-- Data supplied start --

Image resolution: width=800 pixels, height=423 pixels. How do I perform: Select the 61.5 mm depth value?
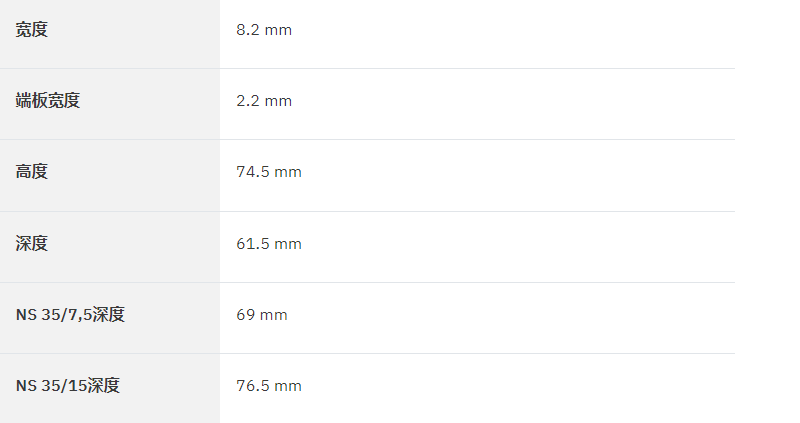(x=269, y=243)
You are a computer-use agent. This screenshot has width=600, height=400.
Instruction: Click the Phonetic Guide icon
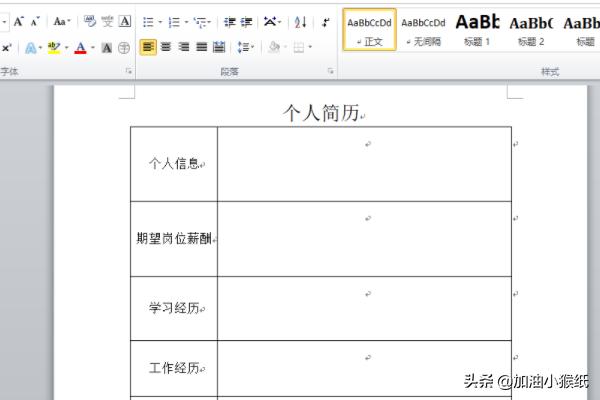[x=107, y=21]
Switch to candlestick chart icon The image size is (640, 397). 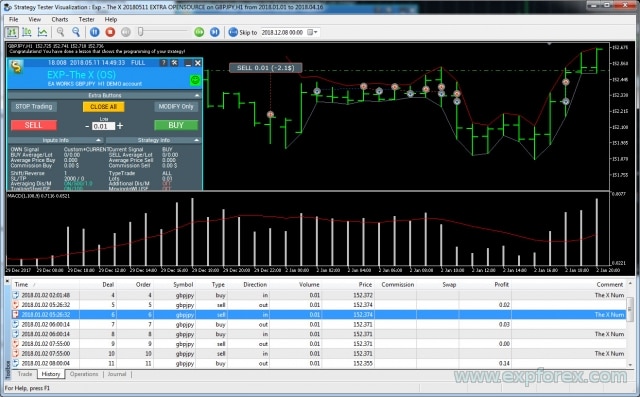click(x=27, y=32)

-- Data supplied end --

→ Given exercise
Which of the lines above contain the word "height"? Copy each of those lines in full.

→ Solution
Image resolution: width=800 pixels, height=423 pixels. How do I perform: Select the 61.5 mm depth value?
You are a computer-use agent. This screenshot has width=600, height=400.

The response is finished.